▶ [Records to process]:
= Beginning of Section =
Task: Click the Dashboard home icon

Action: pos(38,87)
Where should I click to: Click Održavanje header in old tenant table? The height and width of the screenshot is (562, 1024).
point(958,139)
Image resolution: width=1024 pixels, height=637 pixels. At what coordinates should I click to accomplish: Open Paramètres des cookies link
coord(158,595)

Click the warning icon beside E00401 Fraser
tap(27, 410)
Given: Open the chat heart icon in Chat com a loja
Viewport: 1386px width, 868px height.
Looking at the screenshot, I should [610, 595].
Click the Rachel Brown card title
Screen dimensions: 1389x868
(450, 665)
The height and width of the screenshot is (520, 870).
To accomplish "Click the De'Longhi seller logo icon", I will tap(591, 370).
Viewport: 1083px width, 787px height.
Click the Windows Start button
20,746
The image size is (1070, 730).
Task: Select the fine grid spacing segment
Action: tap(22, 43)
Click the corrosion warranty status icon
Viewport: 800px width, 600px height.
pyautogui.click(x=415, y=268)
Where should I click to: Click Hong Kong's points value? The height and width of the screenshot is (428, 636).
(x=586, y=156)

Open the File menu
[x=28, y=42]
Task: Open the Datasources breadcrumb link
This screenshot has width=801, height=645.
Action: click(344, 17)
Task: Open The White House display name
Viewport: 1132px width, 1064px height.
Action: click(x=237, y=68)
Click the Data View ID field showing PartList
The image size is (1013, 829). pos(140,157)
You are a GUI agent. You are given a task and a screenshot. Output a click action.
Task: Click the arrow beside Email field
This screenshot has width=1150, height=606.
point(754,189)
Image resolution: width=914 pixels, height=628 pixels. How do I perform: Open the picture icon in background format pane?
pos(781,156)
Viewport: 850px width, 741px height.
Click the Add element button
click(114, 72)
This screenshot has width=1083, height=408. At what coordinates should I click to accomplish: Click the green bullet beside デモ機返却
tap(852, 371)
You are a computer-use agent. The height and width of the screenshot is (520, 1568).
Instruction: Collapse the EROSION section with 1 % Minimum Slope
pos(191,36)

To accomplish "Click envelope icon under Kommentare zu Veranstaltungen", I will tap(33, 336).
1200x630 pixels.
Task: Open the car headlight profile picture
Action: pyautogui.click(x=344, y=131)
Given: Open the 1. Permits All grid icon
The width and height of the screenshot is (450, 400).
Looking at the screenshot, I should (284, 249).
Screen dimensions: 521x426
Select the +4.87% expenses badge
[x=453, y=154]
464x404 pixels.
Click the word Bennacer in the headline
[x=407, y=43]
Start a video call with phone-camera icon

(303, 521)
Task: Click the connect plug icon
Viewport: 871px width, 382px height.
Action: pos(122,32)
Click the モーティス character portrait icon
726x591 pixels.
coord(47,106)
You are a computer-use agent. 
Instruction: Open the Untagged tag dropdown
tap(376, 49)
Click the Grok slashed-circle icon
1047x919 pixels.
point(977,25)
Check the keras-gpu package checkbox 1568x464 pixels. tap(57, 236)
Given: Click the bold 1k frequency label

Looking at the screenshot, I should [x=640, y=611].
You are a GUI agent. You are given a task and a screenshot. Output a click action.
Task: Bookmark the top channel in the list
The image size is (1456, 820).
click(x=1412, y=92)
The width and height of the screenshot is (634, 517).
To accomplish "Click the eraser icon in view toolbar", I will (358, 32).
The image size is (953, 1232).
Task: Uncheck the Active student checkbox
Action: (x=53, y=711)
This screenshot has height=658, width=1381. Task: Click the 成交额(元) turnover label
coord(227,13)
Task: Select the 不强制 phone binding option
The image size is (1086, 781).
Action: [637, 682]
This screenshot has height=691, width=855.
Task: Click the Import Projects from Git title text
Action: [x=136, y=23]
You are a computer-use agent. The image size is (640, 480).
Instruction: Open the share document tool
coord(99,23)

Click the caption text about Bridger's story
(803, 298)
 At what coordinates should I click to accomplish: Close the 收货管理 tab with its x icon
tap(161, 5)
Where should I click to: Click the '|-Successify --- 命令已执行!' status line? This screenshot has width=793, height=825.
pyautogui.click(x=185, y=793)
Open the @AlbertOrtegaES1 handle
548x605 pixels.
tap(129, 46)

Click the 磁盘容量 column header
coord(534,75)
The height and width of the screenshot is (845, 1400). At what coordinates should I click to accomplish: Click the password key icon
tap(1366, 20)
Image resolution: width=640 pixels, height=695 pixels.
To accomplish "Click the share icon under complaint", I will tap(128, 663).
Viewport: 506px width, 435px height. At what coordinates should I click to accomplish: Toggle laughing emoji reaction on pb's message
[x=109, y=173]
= End of Section =
▶ [What the task asks]:
Once you have read the data above, print all of it again exactly.

▶ [Exercise answer]:
Task: Click the Dashboard home icon

Action: pos(38,87)
Where should I click to: Click Održavanje header in old tenant table? The height and width of the screenshot is (562, 1024).
point(958,139)
Image resolution: width=1024 pixels, height=637 pixels. At what coordinates should I click to accomplish: Open Paramètres des cookies link
coord(158,595)

Click the warning icon beside E00401 Fraser
tap(27, 410)
Given: Open the chat heart icon in Chat com a loja
Viewport: 1386px width, 868px height.
Looking at the screenshot, I should [610, 595].
Click the Rachel Brown card title
Screen dimensions: 1389x868
(450, 665)
The height and width of the screenshot is (520, 870).
To accomplish "Click the De'Longhi seller logo icon", I will tap(591, 370).
Viewport: 1083px width, 787px height.
Click the Windows Start button
20,746
The image size is (1070, 730).
Task: Select the fine grid spacing segment
Action: tap(22, 43)
Click the corrosion warranty status icon
Viewport: 800px width, 600px height.
pyautogui.click(x=415, y=268)
Where should I click to: Click Hong Kong's points value? The height and width of the screenshot is (428, 636).
(x=586, y=156)

Open the File menu
[x=28, y=42]
Task: Open the Datasources breadcrumb link
This screenshot has width=801, height=645.
Action: click(344, 17)
Task: Open The White House display name
Viewport: 1132px width, 1064px height.
Action: click(x=237, y=68)
Click the Data View ID field showing PartList
The image size is (1013, 829). pos(140,157)
You are a GUI agent. You are given a task and a screenshot. Output a click action.
Task: Click the arrow beside Email field
This screenshot has width=1150, height=606.
point(754,189)
Image resolution: width=914 pixels, height=628 pixels. How do I perform: Open the picture icon in background format pane?
pos(781,156)
Viewport: 850px width, 741px height.
Click the Add element button
click(114, 72)
This screenshot has width=1083, height=408. At what coordinates should I click to accomplish: Click the green bullet beside デモ機返却
tap(852, 371)
You are a computer-use agent. The height and width of the screenshot is (520, 1568).
Instruction: Collapse the EROSION section with 1 % Minimum Slope
pos(191,36)

To accomplish "Click envelope icon under Kommentare zu Veranstaltungen", I will tap(33, 336).
1200x630 pixels.
Task: Open the car headlight profile picture
Action: pyautogui.click(x=344, y=131)
Given: Open the 1. Permits All grid icon
The width and height of the screenshot is (450, 400).
Looking at the screenshot, I should (284, 249).
Screen dimensions: 521x426
Select the +4.87% expenses badge
[x=453, y=154]
464x404 pixels.
Click the word Bennacer in the headline
[x=407, y=43]
Start a video call with phone-camera icon

(303, 521)
Task: Click the connect plug icon
Viewport: 871px width, 382px height.
Action: pos(122,32)
Click the モーティス character portrait icon
726x591 pixels.
coord(47,106)
You are a computer-use agent. 
Instruction: Open the Untagged tag dropdown
tap(376, 49)
Click the Grok slashed-circle icon
1047x919 pixels.
point(977,25)
Check the keras-gpu package checkbox 1568x464 pixels. tap(57, 236)
Given: Click the bold 1k frequency label

Looking at the screenshot, I should [x=640, y=611].
You are a GUI agent. You are given a task and a screenshot. Output a click action.
Task: Bookmark the top channel in the list
The image size is (1456, 820).
click(x=1412, y=92)
The width and height of the screenshot is (634, 517).
To accomplish "Click the eraser icon in view toolbar", I will (358, 32).
The image size is (953, 1232).
Task: Uncheck the Active student checkbox
Action: (x=53, y=711)
This screenshot has height=658, width=1381. Task: Click the 成交额(元) turnover label
coord(227,13)
Task: Select the 不强制 phone binding option
The image size is (1086, 781).
Action: [637, 682]
This screenshot has height=691, width=855.
Task: Click the Import Projects from Git title text
Action: [x=136, y=23]
You are a computer-use agent. The image size is (640, 480).
Instruction: Open the share document tool
coord(99,23)

Click the caption text about Bridger's story
(803, 298)
 At what coordinates should I click to accomplish: Close the 收货管理 tab with its x icon
tap(161, 5)
Where should I click to: Click the '|-Successify --- 命令已执行!' status line? This screenshot has width=793, height=825.
pyautogui.click(x=185, y=793)
Open the @AlbertOrtegaES1 handle
548x605 pixels.
tap(129, 46)

Click the 磁盘容量 column header
coord(534,75)
The height and width of the screenshot is (845, 1400). At what coordinates should I click to accomplish: Click the password key icon
tap(1366, 20)
Image resolution: width=640 pixels, height=695 pixels.
To accomplish "Click the share icon under complaint", I will tap(128, 663).
Viewport: 506px width, 435px height. At what coordinates should I click to accomplish: Toggle laughing emoji reaction on pb's message
[x=109, y=173]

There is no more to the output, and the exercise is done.